### Stated problem
Rewrite the lines of the listing as a numbered list, beginning with its first line and ending with the line that contains "Looking at the screenshot, I should coord(912,31).", both included. Omit any blank lines.

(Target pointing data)
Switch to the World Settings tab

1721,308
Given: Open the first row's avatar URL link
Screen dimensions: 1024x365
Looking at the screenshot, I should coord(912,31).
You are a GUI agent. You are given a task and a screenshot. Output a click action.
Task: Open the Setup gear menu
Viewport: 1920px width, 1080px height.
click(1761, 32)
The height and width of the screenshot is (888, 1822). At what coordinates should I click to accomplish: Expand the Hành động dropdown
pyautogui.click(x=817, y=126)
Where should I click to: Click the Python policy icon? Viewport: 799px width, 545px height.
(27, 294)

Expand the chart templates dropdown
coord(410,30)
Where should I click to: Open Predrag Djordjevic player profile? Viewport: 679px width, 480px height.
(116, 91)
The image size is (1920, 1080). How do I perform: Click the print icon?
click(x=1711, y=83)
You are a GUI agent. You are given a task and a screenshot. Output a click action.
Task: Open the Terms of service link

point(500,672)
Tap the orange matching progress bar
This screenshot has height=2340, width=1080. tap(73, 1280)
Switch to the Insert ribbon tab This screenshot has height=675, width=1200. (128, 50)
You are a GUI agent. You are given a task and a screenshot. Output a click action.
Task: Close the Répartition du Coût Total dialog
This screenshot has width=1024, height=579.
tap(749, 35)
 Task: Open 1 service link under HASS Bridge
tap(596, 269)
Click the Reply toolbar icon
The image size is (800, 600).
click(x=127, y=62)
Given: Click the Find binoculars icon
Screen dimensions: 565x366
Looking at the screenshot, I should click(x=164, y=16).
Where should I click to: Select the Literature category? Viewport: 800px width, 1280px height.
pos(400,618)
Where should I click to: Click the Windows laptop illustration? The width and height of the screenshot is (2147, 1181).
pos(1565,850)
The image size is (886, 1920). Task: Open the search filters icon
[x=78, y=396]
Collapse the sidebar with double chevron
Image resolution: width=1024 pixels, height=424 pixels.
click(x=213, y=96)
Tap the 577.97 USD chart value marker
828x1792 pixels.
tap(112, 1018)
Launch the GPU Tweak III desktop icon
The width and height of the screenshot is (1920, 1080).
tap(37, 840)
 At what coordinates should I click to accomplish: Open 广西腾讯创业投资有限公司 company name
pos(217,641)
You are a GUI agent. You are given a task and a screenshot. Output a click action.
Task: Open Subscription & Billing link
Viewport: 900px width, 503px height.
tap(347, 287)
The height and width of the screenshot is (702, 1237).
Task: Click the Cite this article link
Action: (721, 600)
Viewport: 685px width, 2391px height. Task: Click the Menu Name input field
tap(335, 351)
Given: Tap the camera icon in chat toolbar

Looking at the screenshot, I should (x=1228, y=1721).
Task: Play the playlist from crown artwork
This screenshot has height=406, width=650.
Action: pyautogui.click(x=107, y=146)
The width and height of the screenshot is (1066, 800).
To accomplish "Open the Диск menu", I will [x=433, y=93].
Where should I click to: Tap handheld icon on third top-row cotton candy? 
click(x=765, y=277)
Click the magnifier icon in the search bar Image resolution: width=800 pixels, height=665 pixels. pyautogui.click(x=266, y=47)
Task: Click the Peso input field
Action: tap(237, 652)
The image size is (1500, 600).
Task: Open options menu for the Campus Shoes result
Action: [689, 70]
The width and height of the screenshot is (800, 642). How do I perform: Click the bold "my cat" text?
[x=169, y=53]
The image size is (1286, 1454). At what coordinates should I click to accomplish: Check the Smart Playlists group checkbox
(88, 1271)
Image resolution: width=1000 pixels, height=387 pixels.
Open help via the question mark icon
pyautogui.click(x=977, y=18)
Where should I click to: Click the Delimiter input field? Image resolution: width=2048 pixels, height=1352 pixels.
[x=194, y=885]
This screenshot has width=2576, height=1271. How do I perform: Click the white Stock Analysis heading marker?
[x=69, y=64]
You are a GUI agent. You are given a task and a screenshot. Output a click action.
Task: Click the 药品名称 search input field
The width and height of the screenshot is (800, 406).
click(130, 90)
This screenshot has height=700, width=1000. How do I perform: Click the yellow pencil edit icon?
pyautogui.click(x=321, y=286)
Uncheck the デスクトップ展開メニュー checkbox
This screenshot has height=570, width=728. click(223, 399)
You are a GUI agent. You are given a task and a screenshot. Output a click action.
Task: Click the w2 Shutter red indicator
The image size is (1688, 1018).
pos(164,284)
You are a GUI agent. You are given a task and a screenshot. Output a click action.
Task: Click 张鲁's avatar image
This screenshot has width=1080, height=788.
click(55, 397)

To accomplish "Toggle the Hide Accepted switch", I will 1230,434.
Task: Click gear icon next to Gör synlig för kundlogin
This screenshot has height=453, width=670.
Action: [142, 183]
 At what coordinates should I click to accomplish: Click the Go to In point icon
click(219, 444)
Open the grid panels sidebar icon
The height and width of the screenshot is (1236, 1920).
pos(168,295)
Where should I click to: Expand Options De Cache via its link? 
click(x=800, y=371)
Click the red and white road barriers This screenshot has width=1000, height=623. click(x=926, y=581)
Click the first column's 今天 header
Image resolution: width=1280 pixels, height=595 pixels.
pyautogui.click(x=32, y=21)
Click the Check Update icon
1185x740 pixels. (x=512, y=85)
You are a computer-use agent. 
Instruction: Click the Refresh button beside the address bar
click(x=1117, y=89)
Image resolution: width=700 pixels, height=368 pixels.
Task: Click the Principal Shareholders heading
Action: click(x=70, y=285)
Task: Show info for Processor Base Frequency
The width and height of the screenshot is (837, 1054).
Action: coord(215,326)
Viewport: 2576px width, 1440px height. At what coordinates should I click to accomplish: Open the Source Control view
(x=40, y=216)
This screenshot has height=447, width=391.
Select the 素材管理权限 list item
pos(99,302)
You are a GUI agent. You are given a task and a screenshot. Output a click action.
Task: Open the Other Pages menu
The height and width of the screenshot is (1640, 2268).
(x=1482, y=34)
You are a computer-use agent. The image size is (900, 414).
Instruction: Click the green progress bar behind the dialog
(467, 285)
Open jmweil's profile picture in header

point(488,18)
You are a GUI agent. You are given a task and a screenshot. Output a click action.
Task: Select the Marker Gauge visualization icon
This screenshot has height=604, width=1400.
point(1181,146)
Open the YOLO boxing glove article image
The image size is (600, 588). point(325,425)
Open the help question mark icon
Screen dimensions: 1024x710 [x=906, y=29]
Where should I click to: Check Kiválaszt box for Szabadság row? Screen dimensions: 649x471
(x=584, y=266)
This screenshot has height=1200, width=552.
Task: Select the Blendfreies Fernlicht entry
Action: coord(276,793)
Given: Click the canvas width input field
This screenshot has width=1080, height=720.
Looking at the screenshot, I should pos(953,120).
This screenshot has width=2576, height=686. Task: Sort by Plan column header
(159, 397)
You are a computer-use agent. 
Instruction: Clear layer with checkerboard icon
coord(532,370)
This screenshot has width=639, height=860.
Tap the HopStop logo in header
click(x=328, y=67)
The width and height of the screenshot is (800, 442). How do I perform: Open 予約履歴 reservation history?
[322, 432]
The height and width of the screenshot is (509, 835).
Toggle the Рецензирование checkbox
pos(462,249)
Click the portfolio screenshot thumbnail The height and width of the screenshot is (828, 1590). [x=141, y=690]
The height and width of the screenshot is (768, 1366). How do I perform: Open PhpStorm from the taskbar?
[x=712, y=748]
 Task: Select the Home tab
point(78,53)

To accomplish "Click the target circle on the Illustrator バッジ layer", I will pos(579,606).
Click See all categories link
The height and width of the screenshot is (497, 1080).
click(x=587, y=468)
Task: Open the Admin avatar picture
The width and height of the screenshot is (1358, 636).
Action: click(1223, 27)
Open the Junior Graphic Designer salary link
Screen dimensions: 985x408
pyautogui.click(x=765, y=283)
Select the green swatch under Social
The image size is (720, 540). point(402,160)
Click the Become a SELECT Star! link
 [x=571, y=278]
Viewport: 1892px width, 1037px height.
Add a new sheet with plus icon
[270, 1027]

### Exercise result
1. Switch to the World Settings tab
2. 1721,308
3. Given: Open the first row's avatar URL link
4. Screen dimensions: 1024x365
5. Looking at the screenshot, I should coord(912,31).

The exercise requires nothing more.